Exercise |
Except for the pictures, write out all the records that follow exactly.
------ Data supplied ------
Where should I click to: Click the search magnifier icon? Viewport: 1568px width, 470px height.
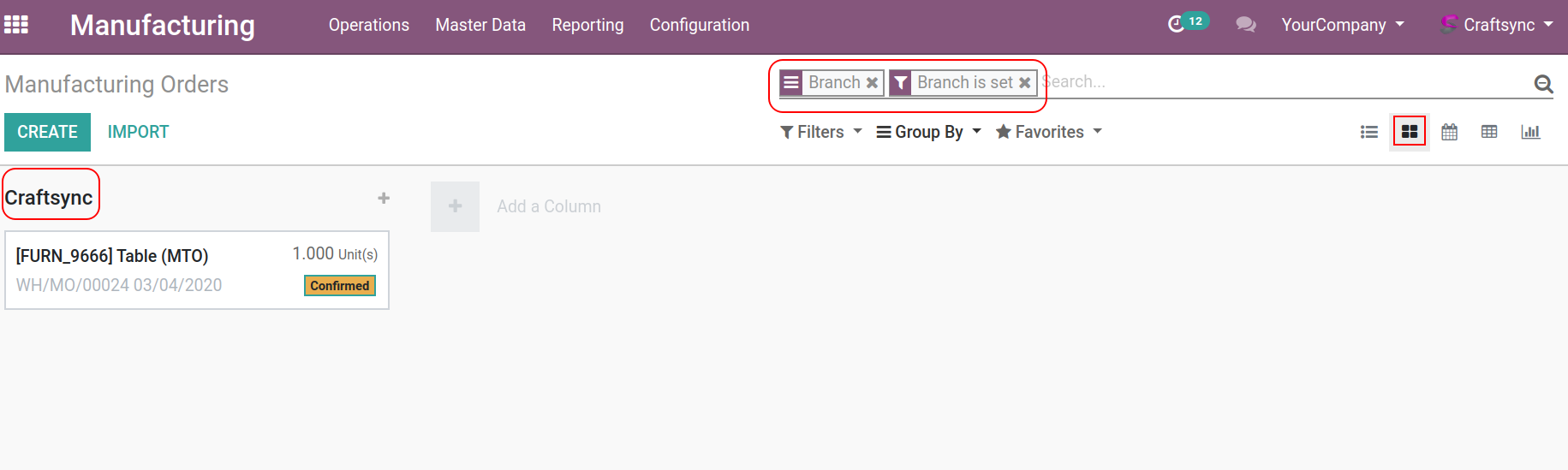pyautogui.click(x=1543, y=83)
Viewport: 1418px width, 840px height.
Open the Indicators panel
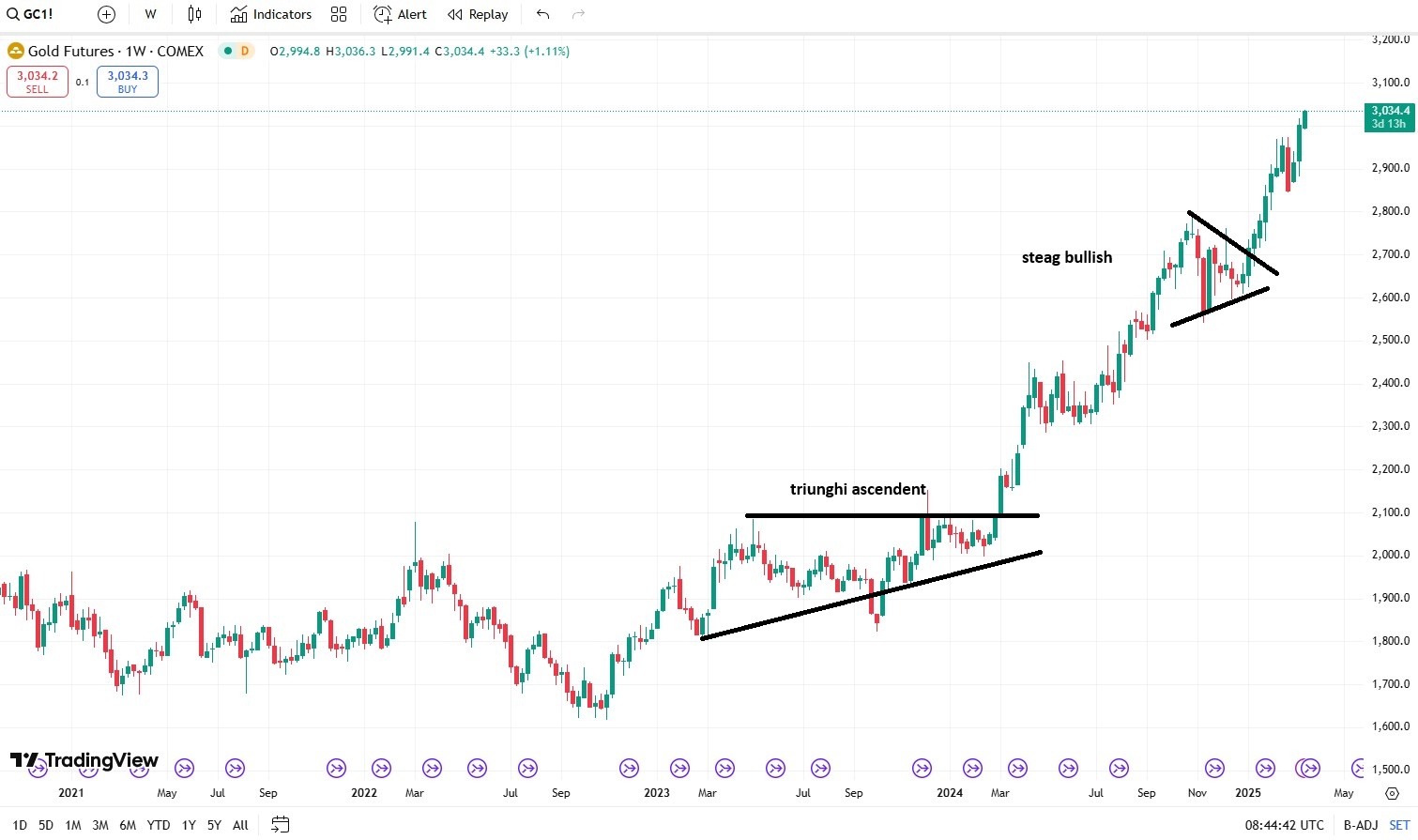point(271,14)
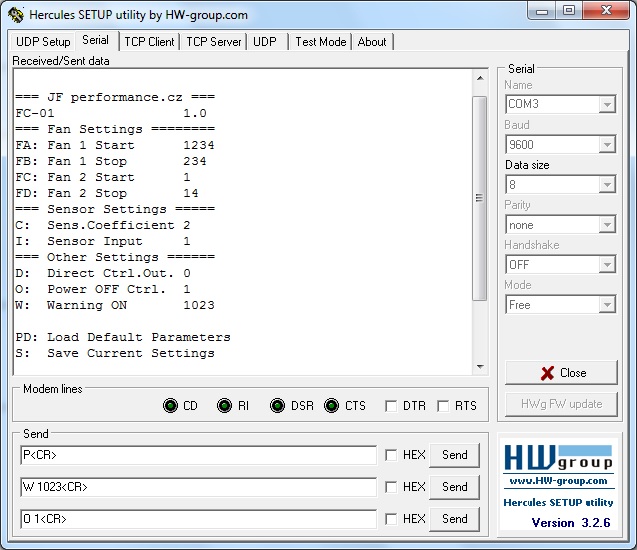The width and height of the screenshot is (637, 550).
Task: Open the Data size dropdown
Action: [606, 185]
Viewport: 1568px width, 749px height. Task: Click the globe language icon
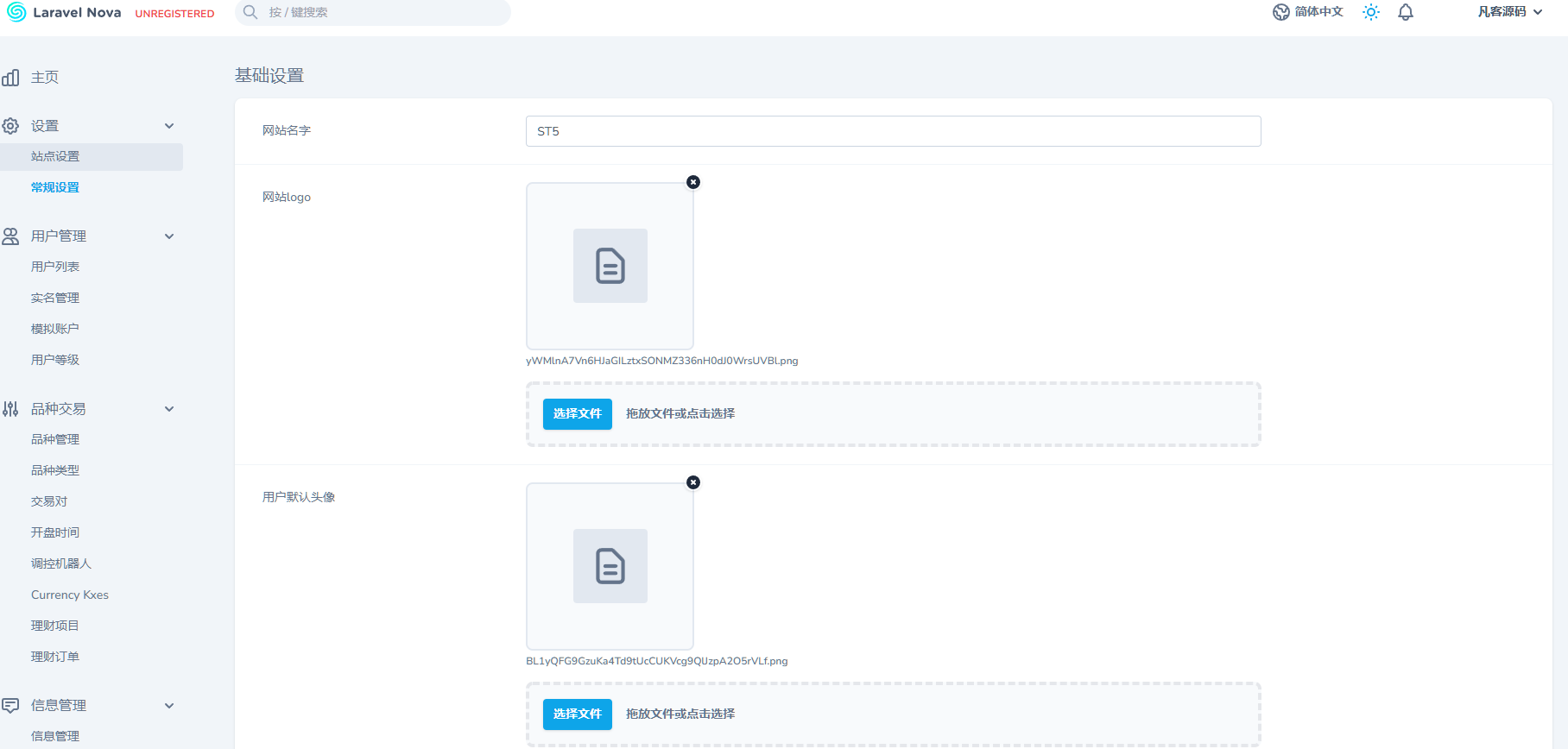tap(1281, 12)
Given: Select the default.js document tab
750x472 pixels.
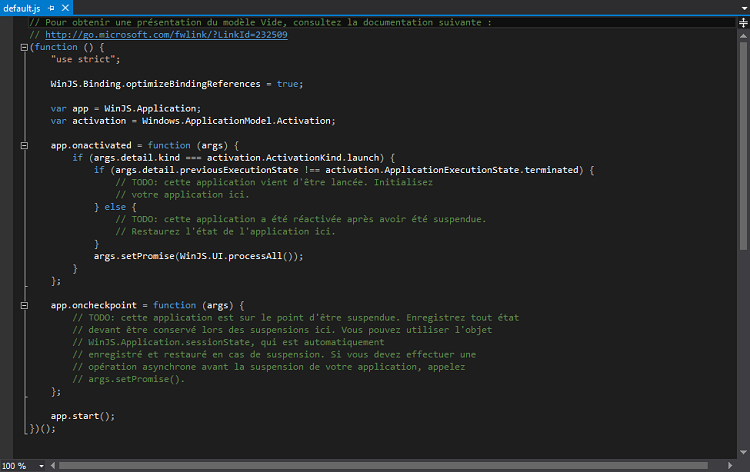Looking at the screenshot, I should coord(22,7).
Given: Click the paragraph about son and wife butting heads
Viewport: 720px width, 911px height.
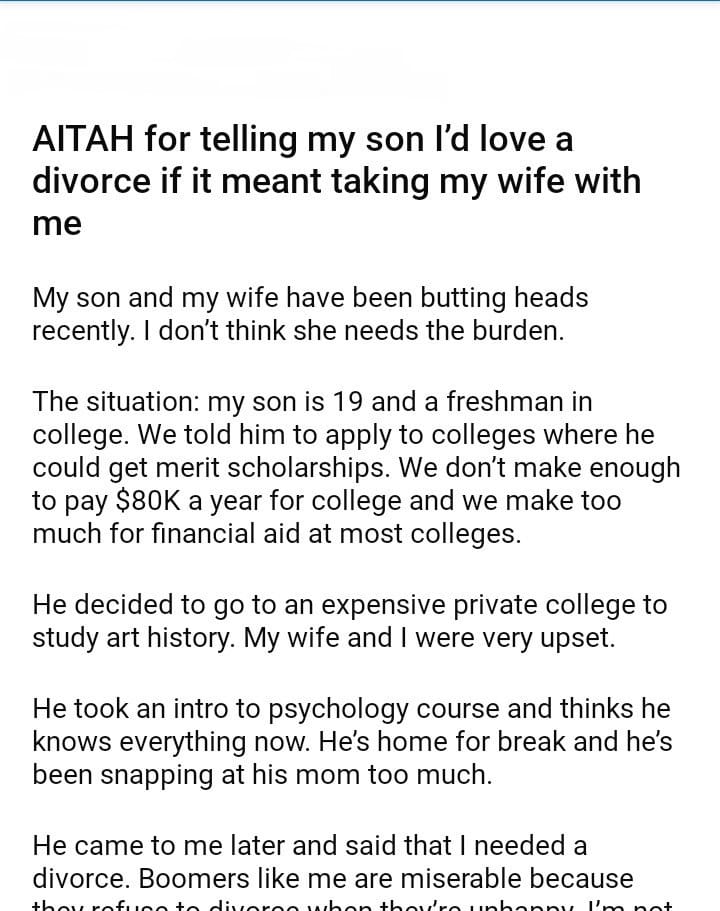Looking at the screenshot, I should [x=310, y=314].
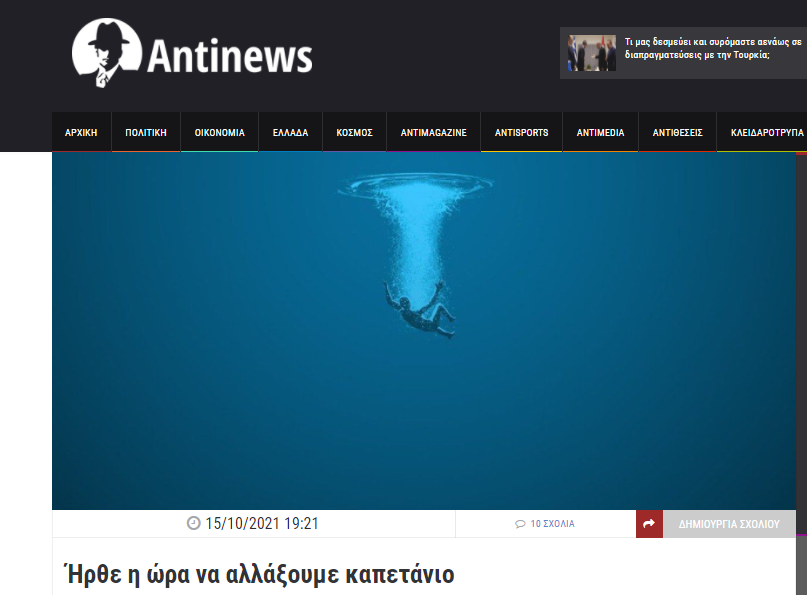Open the headline about negotiations with Τουρκία

pyautogui.click(x=712, y=49)
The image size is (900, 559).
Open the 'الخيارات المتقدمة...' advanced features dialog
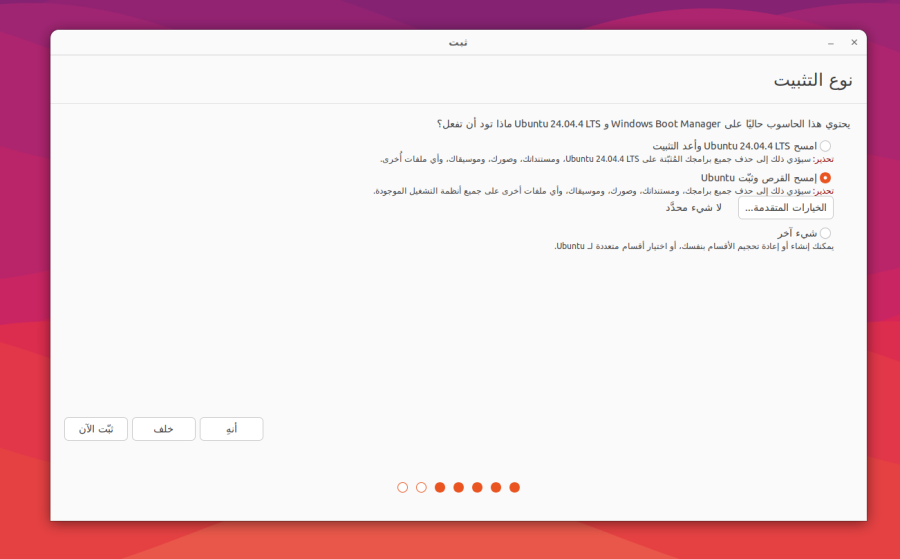(x=785, y=208)
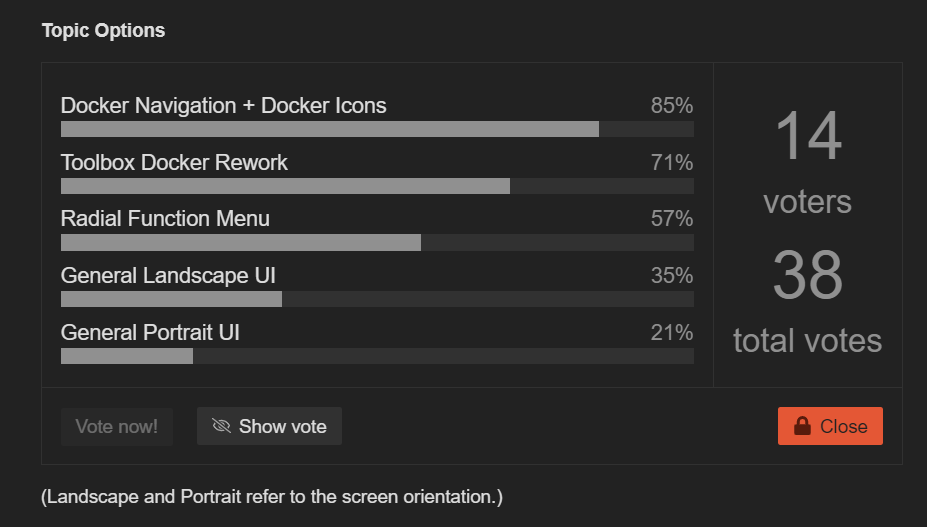Click the Topic Options heading
This screenshot has height=527, width=927.
click(103, 30)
------
Solution to the problem |
Where should I click to: Click the search magnifier icon? Viewport: 1568px width, 470px height.
pyautogui.click(x=1543, y=83)
Viewport: 1418px width, 840px height.
Open the Indicators panel
point(271,14)
The width and height of the screenshot is (637, 550).
Task: Open the Data size dropdown
Action: [606, 185]
Viewport: 1568px width, 749px height. Task: Click the globe language icon
tap(1281, 12)
Given: Select the default.js document tab
750x472 pixels.
Looking at the screenshot, I should coord(22,7).
Given: Click the paragraph about son and wife butting heads
Viewport: 720px width, 911px height.
Looking at the screenshot, I should [x=310, y=314].
Open the headline about negotiations with Τουρκία

pyautogui.click(x=712, y=49)
The image size is (900, 559).
Open the 'الخيارات المتقدمة...' advanced features dialog
(x=785, y=208)
Click the Topic Options heading
This screenshot has height=527, width=927.
click(103, 30)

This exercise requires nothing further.